▼▼▼
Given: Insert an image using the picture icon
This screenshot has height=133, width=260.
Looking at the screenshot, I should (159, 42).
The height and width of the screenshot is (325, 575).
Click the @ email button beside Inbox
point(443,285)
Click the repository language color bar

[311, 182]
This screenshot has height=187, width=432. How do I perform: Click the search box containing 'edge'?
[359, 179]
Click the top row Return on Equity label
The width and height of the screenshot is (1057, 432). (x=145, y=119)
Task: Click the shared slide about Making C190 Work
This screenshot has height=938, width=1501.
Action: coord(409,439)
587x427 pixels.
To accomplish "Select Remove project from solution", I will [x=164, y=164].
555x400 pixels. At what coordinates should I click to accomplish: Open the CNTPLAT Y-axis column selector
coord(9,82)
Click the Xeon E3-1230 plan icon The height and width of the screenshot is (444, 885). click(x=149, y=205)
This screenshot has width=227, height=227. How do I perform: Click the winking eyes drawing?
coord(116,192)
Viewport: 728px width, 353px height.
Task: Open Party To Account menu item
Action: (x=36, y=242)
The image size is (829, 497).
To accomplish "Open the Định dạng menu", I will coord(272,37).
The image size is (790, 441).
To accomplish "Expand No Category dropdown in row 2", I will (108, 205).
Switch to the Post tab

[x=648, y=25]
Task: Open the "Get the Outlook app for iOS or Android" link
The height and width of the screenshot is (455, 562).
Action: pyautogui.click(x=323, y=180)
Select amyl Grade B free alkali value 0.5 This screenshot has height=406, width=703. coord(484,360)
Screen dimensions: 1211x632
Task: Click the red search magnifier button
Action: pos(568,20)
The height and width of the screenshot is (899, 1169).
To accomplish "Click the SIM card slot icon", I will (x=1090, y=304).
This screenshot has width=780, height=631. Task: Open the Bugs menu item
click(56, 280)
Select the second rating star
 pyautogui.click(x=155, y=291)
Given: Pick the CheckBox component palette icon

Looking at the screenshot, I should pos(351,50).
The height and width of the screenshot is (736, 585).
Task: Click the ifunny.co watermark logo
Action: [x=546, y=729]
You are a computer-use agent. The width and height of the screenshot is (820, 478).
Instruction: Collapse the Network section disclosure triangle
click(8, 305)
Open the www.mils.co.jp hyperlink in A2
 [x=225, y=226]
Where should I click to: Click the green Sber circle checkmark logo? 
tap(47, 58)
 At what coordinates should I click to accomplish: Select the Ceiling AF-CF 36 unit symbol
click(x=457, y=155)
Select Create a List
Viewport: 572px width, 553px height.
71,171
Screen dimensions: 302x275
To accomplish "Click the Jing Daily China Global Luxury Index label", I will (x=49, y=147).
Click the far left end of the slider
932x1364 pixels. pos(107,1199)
▲▲▲
◆ Exercise requirements ◆
All lines in the listing above from the line containing "Open the www.mils.co.jp hyperlink in A2" to the line containing "Screen dimensions: 302x275", inclusive, should be retyped exactly; no other lines should appear.

◆ Expected output ◆
Open the www.mils.co.jp hyperlink in A2
 [x=225, y=226]
Where should I click to: Click the green Sber circle checkmark logo? 
tap(47, 58)
 At what coordinates should I click to accomplish: Select the Ceiling AF-CF 36 unit symbol
click(x=457, y=155)
Select Create a List
Viewport: 572px width, 553px height.
71,171
Screen dimensions: 302x275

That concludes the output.